▶ [Activity] Return the records below word for word.

Collected data entries:
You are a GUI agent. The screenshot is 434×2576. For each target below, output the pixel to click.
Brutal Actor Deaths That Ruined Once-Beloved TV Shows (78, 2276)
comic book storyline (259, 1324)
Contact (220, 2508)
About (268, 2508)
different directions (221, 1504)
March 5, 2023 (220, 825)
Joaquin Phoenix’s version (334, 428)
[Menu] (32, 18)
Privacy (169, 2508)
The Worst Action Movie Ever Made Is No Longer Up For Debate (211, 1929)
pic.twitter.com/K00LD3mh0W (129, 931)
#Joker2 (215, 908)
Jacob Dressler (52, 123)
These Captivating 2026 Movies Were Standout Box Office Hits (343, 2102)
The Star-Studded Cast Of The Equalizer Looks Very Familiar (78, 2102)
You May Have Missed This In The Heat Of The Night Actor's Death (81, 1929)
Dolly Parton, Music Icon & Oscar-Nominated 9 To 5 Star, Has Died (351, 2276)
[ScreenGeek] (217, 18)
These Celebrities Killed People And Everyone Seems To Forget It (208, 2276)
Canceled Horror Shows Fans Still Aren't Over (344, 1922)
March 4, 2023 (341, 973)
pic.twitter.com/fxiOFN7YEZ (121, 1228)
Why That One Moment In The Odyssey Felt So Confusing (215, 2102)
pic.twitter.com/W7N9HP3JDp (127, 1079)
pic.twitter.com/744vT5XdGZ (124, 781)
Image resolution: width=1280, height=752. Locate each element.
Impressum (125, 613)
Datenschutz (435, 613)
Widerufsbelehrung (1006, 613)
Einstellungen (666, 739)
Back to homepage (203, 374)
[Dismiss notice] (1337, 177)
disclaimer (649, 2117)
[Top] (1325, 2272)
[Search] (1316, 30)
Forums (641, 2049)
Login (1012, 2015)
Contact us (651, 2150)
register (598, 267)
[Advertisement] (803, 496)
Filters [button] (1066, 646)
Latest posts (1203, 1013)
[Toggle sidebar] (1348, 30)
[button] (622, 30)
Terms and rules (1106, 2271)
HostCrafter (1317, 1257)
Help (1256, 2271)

▶ [Solution to this task]
You are a GUI agent. The screenshot is 434×2576. For each target below, output the pixel to click.
Brutal Actor Deaths That Ruined Once-Beloved TV Shows (78, 2276)
comic book storyline (259, 1324)
Contact (220, 2508)
About (268, 2508)
different directions (221, 1504)
March 5, 2023 (220, 825)
Joaquin Phoenix’s version (334, 428)
[Menu] (32, 18)
Privacy (169, 2508)
The Worst Action Movie Ever Made Is No Longer Up For Debate (211, 1929)
pic.twitter.com/K00LD3mh0W (129, 931)
#Joker2 (215, 908)
Jacob Dressler (52, 123)
These Captivating 2026 Movies Were Standout Box Office Hits (343, 2102)
The Star-Studded Cast Of The Equalizer Looks Very Familiar (78, 2102)
You May Have Missed This In The Heat Of The Night Actor's Death (81, 1929)
Dolly Parton, Music Icon & Oscar-Nominated 9 To 5 Star, Has Died (351, 2276)
[ScreenGeek] (217, 18)
These Celebrities Killed People And Everyone Seems To Forget It (208, 2276)
Canceled Horror Shows Fans Still Aren't Over (344, 1922)
March 4, 2023 (341, 973)
pic.twitter.com/fxiOFN7YEZ (121, 1228)
Why That One Moment In The Odyssey Felt So Confusing (215, 2102)
pic.twitter.com/W7N9HP3JDp (127, 1079)
pic.twitter.com/744vT5XdGZ (124, 781)
Image resolution: width=1280, height=752. Locate each element.
Impressum (125, 613)
Datenschutz (435, 613)
Widerufsbelehrung (1006, 613)
Einstellungen (666, 739)
Back to homepage (203, 374)
[Dismiss notice] (1337, 177)
disclaimer (649, 2117)
[Top] (1325, 2272)
[Search] (1316, 30)
Forums (641, 2049)
Login (1012, 2015)
Contact us (651, 2150)
register (598, 267)
[Advertisement] (803, 496)
Filters [button] (1066, 646)
Latest posts (1203, 1013)
[Toggle sidebar] (1348, 30)
[button] (622, 30)
Terms and rules (1106, 2271)
HostCrafter (1317, 1257)
Help (1256, 2271)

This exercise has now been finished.